== Material shown ==
———

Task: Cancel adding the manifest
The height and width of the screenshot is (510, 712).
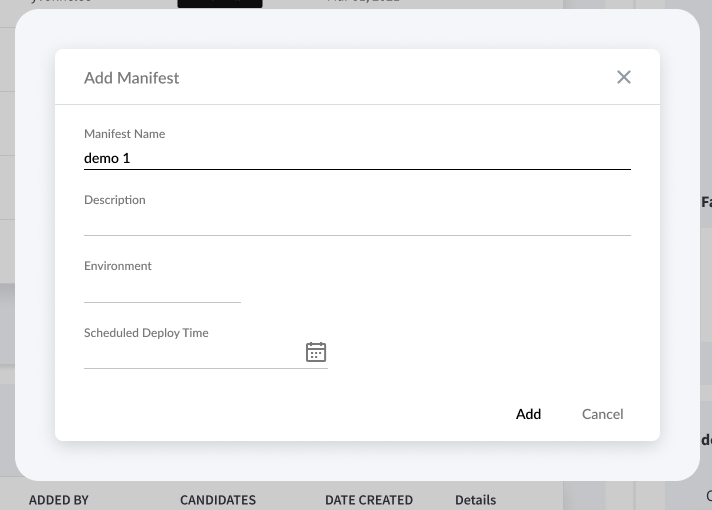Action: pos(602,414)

———

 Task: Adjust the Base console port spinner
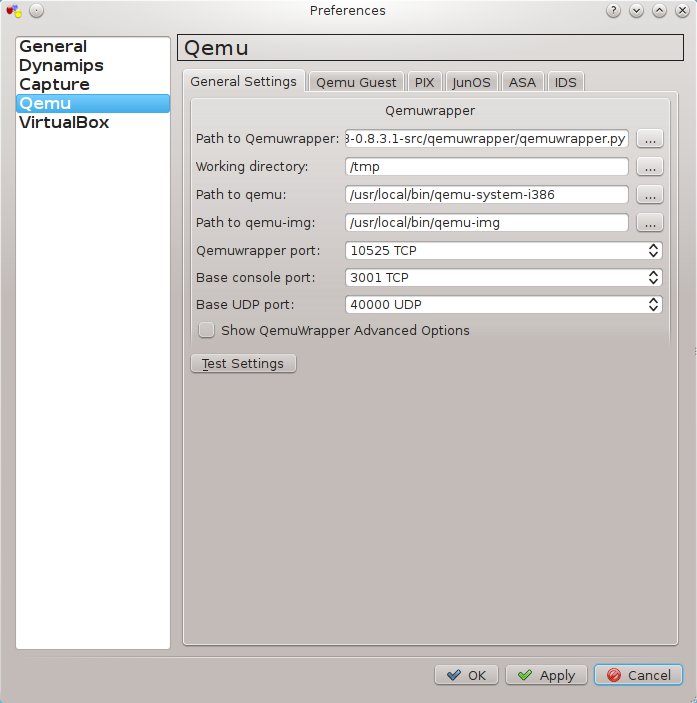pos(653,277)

———

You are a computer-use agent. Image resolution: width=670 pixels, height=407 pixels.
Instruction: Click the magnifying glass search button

———

== What you are asked to do ==
Scan the records above for the lines holding "You are a computer-use" and "Instruction: Click the". Transcribe those two and every line between them word for word, and no others.

== Result of this task ==
You are a computer-use agent. Image resolution: width=670 pixels, height=407 pixels.
Instruction: Click the magnifying glass search button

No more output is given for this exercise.